Être Queer, c’est un état d’esprit, une façon de concevoir la société au-delà des normes de genre, en réaction à un système hétéronormé. À Dijon, le collectif Gang Reine interroge sur l’identité de chacun∙e et sur le regard d’une société formatée.
Par Julie Letourneur
Photos : Cédric Barbe
(remerciements à Adrien Fricotin)
Bizarre, tordu∙e. D’abord insulte, le mot« queer » est devenu un ralliement pour celles et ceux qu’il visait. Assumer sa différence, affronter le regard des autres quand on se sent en dehors du moule n’est pas toujours évident.
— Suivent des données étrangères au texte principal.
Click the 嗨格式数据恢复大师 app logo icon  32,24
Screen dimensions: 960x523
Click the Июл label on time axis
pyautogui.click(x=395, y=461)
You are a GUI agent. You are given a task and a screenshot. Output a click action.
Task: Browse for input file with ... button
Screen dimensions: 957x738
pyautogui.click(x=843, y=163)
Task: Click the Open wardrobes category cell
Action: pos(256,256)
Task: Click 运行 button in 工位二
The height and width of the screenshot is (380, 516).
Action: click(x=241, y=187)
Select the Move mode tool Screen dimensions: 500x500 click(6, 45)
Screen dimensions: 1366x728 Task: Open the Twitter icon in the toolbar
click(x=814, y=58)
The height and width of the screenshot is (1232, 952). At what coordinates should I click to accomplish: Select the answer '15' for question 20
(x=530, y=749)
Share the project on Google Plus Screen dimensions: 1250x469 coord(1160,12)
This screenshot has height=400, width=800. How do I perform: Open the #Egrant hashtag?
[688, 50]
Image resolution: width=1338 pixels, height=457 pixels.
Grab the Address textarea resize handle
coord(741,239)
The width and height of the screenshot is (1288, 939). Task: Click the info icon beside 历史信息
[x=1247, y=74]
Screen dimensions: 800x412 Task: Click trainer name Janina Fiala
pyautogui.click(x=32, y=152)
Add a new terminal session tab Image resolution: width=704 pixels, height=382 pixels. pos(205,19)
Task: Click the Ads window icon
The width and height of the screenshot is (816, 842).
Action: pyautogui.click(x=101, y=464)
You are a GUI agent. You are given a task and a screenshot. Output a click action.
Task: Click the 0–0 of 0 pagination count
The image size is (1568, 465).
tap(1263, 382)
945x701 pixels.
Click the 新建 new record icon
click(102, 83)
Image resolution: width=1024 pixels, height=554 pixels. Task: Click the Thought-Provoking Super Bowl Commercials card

Les membres de Gang Reine affichent leur souhait de sortir de la norme grâce au mouvement Queer. « Il ne faut pas confondre être queer, drag queen ni même homosexuel∙le. Le drag est un personnage de scène au même titre qu’un mime, tandis que l’homosexualité est une orientation sexuelle. Être queer, c’est une volonté de détruire les diktats de genre, de sexualité. » Nicolas, Lucas, Mathilde et Ferdinand veulent évoluer en dehors des stéréotypes de féminité ou de masculinité. À leur façon, elles et ils s’opposent à ce qu’elles et ils jugent être un système normé, oppressif et aliénant pour celles et ceux qui ne se reconnaissent pas dans le schéma binaire. « Être queer, c’est une version moderne d’un combat pour l’égalité comme peut l’être le féminisme. » À travers l’association Gang Reine, les quatre jeunes, tout comme la trentaine de membres du collectif, se sont trouvé une communauté qui les aide à assumer leurs différences. Alors que la société attend d’un homme, ou d’une femme, qu’il ou elle réponde à certains critères, le mouvement queer s’oppose à cette idéologie, encourageant chacun∙e à s’épanouir dans l’identité qui lui convient. « On nous apprend que notre identité dépend de notre genre et qu’elle ne peut pas changer. Nous voulons casser cette limite parce que plusieurs facettes peuvent s’exprimer en chacun∙e de nous. »
Si être queer se traduit au quotidien dans sa façon d’être, visible ou non, Nicolas, Lucas, Mathilde et Ferdinand n’hésitent pas à afficher leur différence par rapport aux normes de la société en devenant Sissy Felice, Oxy Moron, Idem ou encore Pursy Medicis, leurs versants drag. « Comme certain∙e∙s choisissent de faire du théâtre, nous avons été attiré∙es par la pratique drag, qui nous permet d’exprimer nos identités, en écho à nos revendications. »
Maquillé.e pour s’affirmer
Maquillé∙e∙s, sur leurs hauts talons, certain∙e∙s membres de Gang Reine transforment leur apparence pour faire le show. Pour autant, tou∙te∙s ne sont pas drag queens.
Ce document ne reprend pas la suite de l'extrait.